A Vineyard of Musical Delights
At the end of July, several of us headed up to offer a program at the Hermann J. Wiemer Vineyard, an annual benefit the vineyard hosts for us. It was a glorious time, and the concert, which featured works of Schubert, Fauré, Korngold, and Vaughan Williams’ stunning Serenade to Music. The weather was most salubrious and the audience was very appreciative. I highly commend next year’s offering to you – we’ll be sure to share the date when it’s set.
August Bach at Noon
We were back in Allentown for August’s ‘Noon, where we reprised the Vaughan Williams Serenade and heard Tom Goeman play Bach’s mammoth Toccata and Fugue in F, BWV 540. Tom’s performance was extremely fleet and dexterous, and the audience rose in a mighty ovation in response. A friend anticipated a seismic performance, and that’s what we got, with St. John’s large pipe organ shaking the rafters. The audience rose again to join us in the chorale that concludes Vaughan Williams’ anthem O How Amiable, which we offered before the Serenade. It was a glorious afternoon.
September Bach at Noon
Back in Bethlehem at Central Moravian Church, we offered a program including Bach’s B-Minor flute sonata (performed with aplomb by Greg and Robin Kani), a Händel German aria (sung enchantingly by Rosa Lamoreaux), and The Choir’s contribution, Händel’s Coronation Anthem, Zadok the Priest. After all of our wanderings, it was good to be home to another near-capacity audience. Greg spoke movingly about music of consolation in light of the 16th anniversary of 9/11, which preceded our concert by a day, and we ended on the uplifting note of Zadok’s jubilation.
There’s much to share about upcoming concerts, including the October Bach at Noon, which will feature the Bach Choir debut of the soprano Nola Richardson, who won our most recent competition for young singers in conjunction with the American Bach Society (in May of 2016), and the return of another winner of the same, audience favorite and baritone Dashon Burton. Greg and Tom will be playing a four-hands Mozart piano sonata, and The Choir will be singing a cantata last heard in Bethlehem in 1981, No. 68, which includes two barn-burning arias for Nola and Dashon. I heard Nola sing in the competition, and am very excited for Bethlehem audiences to make her acquaintance. Dashon needs no introduction, his every appearance here is a treat!

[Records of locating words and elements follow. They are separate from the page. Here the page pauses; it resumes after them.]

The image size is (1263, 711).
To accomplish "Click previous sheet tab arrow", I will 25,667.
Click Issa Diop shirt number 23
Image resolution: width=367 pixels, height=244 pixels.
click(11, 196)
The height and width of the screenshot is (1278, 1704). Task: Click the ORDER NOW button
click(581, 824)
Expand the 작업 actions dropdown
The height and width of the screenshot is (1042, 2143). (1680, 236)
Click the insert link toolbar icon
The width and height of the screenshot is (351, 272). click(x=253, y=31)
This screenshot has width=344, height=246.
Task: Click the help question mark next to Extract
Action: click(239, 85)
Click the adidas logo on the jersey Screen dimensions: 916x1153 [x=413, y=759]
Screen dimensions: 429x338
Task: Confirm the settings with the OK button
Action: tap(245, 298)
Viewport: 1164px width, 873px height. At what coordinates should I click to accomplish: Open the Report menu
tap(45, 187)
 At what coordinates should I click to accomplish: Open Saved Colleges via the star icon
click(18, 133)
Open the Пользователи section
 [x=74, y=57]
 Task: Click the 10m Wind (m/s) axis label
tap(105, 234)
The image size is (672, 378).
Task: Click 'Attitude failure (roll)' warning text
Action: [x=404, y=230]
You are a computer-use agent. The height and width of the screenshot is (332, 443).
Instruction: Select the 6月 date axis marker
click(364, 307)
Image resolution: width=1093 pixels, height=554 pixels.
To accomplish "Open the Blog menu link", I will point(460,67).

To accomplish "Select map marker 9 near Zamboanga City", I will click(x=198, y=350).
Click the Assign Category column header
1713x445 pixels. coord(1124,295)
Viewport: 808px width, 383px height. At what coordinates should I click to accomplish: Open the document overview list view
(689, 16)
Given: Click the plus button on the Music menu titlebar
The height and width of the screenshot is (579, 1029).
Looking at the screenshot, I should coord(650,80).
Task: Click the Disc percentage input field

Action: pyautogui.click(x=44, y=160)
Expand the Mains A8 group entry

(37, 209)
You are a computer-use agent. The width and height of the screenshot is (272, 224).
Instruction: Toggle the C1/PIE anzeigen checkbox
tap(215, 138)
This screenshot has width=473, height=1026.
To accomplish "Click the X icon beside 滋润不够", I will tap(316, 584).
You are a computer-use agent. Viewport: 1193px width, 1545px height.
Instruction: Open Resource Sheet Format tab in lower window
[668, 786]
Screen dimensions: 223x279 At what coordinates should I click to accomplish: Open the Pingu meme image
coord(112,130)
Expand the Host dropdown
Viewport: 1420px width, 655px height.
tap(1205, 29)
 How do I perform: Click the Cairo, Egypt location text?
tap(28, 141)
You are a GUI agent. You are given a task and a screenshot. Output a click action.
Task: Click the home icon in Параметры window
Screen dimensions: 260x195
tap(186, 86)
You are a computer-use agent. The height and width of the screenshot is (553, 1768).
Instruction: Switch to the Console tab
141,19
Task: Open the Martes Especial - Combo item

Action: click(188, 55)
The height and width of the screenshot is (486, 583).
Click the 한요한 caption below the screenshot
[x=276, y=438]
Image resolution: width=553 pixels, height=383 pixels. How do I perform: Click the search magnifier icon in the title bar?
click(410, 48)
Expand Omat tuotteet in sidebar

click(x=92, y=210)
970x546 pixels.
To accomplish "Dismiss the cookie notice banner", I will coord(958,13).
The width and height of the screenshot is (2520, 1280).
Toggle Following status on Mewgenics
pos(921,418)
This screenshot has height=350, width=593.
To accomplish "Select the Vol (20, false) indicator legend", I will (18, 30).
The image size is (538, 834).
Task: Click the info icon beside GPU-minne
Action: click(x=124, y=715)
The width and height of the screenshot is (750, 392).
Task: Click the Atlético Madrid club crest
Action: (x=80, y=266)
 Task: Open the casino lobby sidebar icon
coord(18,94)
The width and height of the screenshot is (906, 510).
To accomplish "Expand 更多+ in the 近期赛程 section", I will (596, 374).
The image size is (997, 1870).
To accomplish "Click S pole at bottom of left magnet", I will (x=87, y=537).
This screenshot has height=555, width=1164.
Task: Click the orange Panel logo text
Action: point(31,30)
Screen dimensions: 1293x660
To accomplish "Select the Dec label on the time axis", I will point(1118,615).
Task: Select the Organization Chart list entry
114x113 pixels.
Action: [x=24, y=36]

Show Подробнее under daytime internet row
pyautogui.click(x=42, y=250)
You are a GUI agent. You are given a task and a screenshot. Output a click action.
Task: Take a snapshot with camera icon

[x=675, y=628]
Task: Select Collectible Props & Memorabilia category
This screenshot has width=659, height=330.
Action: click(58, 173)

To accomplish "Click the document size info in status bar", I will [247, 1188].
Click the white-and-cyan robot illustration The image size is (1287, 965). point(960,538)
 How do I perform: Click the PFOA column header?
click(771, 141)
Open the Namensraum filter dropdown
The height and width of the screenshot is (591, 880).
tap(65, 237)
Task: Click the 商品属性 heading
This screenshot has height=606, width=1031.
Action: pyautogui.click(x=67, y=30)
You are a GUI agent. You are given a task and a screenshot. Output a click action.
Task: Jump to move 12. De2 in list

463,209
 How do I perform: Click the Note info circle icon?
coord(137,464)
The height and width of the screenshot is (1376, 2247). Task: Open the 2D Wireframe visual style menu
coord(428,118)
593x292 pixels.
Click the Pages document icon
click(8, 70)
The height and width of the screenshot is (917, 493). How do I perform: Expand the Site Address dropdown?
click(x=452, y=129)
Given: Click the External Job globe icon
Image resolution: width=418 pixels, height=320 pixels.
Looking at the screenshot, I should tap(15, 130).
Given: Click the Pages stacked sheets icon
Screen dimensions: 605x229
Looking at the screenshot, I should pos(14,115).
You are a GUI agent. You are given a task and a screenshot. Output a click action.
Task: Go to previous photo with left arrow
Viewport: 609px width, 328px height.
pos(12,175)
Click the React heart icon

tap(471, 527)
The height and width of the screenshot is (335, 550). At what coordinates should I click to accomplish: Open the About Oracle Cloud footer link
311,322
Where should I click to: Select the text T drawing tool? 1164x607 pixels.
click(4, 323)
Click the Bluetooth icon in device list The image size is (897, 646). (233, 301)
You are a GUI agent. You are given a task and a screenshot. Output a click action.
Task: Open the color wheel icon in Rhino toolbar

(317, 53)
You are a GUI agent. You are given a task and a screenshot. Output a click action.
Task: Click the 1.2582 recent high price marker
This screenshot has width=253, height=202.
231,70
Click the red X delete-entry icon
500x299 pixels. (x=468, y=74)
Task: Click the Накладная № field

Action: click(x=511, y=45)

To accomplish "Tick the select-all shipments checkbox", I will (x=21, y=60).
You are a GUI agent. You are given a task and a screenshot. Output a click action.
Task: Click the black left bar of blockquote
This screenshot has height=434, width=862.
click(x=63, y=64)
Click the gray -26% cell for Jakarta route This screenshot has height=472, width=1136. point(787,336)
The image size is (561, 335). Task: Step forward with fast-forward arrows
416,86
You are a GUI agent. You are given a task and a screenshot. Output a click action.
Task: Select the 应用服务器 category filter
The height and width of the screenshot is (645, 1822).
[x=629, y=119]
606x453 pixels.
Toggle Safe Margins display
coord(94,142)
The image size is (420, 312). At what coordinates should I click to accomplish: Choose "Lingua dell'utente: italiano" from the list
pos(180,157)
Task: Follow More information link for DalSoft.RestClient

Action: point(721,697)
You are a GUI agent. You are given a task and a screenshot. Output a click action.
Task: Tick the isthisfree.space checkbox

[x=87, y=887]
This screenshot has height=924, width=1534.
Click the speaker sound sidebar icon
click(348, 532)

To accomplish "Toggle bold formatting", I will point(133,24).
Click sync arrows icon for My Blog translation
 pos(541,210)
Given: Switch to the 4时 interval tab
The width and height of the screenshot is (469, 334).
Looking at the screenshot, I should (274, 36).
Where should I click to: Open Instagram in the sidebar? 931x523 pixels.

In November a number of banner events will be happening, including our hosting of the Tomanerchor Leipzig, the choir Bach conducted during his tenure at the Tomaskirche in Leipzig for our Gala Concert and Fundraiser. Order your tickets now – they sound absolutely fabulous (especially so in recent years). November’s Bach at Noon will be our 90th, and will feature Bach’s Second Brandenburg Concerto, along with Cantata No. 69, Lobe den herrn, meine Seele, another real barn-burner. In the same week, members of The Choir will head out to perform two-days’ worth of Bach to School performances. Whew!
I’ll be penning a great many more posts about each of these events – hopefully, this will whet your appetite. Our 2017-2018 season is going to be fantastic!